Tekst źródłowy →
Rocznie tysiące studentów z Polski wyjeżdżają do USA i Wielkiej Brytanii pracować i szlifować język. Nie wszyscy wracają zadowoleni.
Późna jesień to ostatni dzwonek dla osób, które poważnie myślą o tym, aby w przyszłe wakacje wyjechać do pracy za granicę. Intensywne przeszukiwanie Internetu, czytanie ofert, rozmowy z uczestnikami poprzednich edycji. A wszystko kręci się wokół pytania: jak uniknąć przykrych niespodzianek na końcu świata?
Obok dużej liczby osób zachwyconych doświadczeniem W&T są też i tacy, którzy nie przywieźli obiecanych pieniędzy, nie przeżyli szalonej podróży, wrócili do Polski z bagażem rozczarowań. Niektórzy padli ofiarą nierzetelnych pośredników, inni złego losu, jeszcze inni – własnej nieuwagi. Dlatego odpowiednie zaplanowanie takiego wyjazdu pozwoli przynajmniej zminimalizować ryzyko porażki.
Uwaga! Umowa!
Już w momencie zawierania umowy z pośrednikiem należy być czujnym. Warto pamiętać na przykład o tym, że obowiązkowa opłata wstępna nie podlega zwrotowi w razie rezygnacji z uczestnictwa w programie, nawet jeżeli osoba rezygnująca znajdzie inną na swoje miejsce. Następnie należy bardzo dokładnie przeczytać umowę ubezpieczeniową. Pod ogólnym pojęciem „ubezpieczenia” kryją się rekompensaty kosztów leczenia następstw nieszczęśliwych wypadków, na przykład gdy w trakcie pracy ktoś straci palec, lub poniesionych obrażeń, np. gdy ktoś się poparzy i będzie wymagał hospitalizacji. Jest na to przeznaczona kwota do 1500 dolarów. Podobnie z opieką dentystyczną – łączne pokrycie kosztów to nie więcej niż 1500 dolarów, ale zwrot dotyczy zaledwie kilku przypadków leczenia dentystycznego. Choć może się to wydawać kuriozalne, student ze zwykłym bólem zęba zostanie obciążony całkowitym kosztem leczenia.

Dostarczone informacje →

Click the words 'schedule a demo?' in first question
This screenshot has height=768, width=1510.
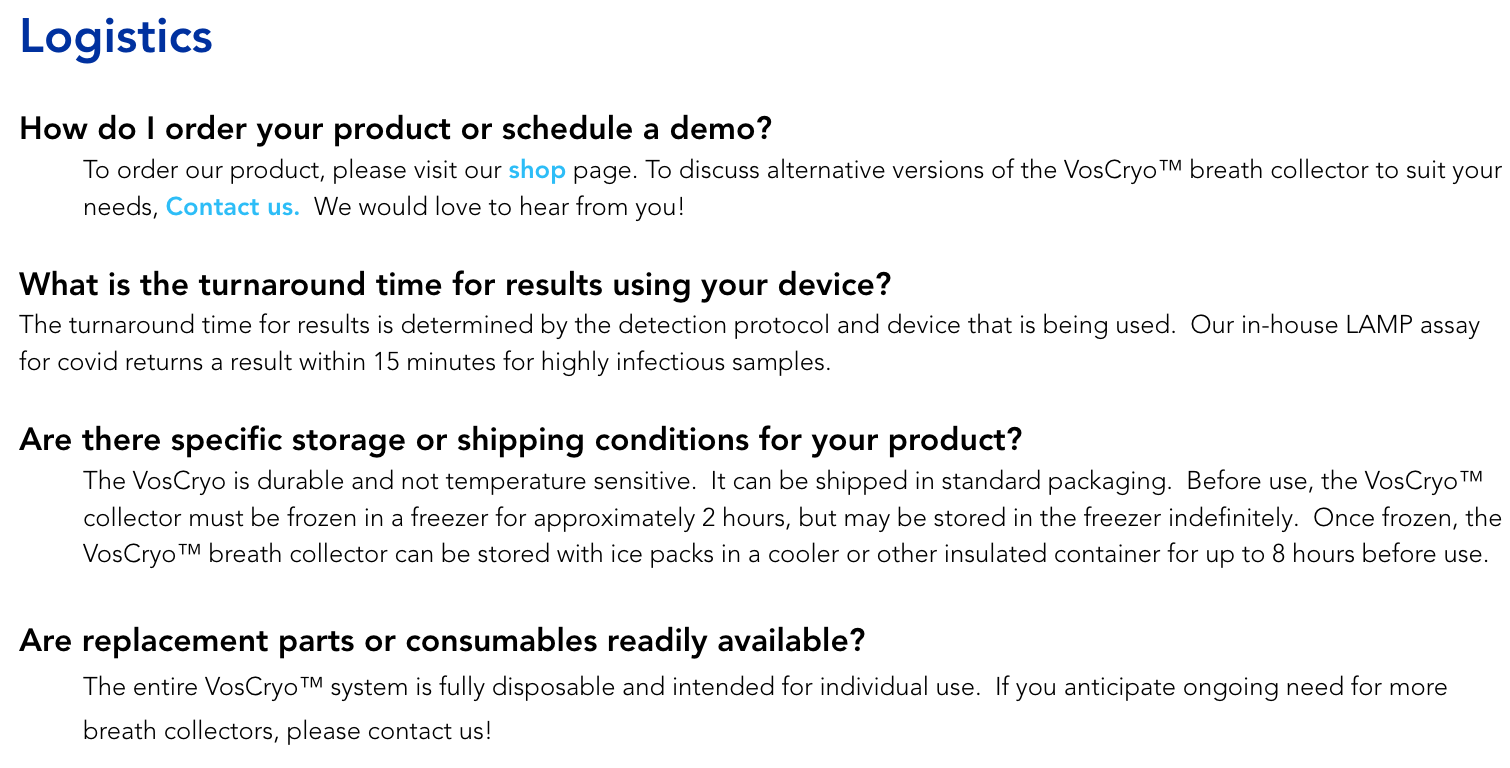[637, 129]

---

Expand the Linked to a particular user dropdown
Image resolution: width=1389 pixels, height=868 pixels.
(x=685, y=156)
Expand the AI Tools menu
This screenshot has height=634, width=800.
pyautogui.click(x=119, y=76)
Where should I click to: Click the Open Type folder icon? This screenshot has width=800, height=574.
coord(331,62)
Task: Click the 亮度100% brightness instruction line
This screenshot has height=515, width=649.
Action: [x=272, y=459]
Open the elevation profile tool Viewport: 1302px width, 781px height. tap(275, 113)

Cel ćwiczenia → Przedstaw w formie listy akapit tekstu źródłowego rozpoczynający się od słów „Już w momencie zawierania umowy”, zachowując jego najważniejsze informacje.

Miejsce na odpowiedź →
- Już przy zawieraniu umowy z pośrednikiem należy zachować czujność.
- Obowiązkowa opłata wstępna nie podlega zwrotowi w razie rezygnacji z programu, nawet jeśli rezygnujący znajdzie kogoś na swoje miejsce.
- Umowę ubezpieczeniową trzeba przeczytać bardzo dokładnie.
- Ubezpieczenie obejmuje zwrot kosztów leczenia następstw nieszczęśliwych wypadków (np. utraty palca w pracy) lub obrażeń (np. poparzenia wymagającego hospitalizacji), do kwoty 1500 dolarów.
- Opieka dentystyczna jest pokrywana łącznie do 1500 dolarów, lecz zwrot dotyczy tylko kilku przypadków leczenia.
- Student ze zwykłym bólem zęba ponosi całkowity koszt leczenia.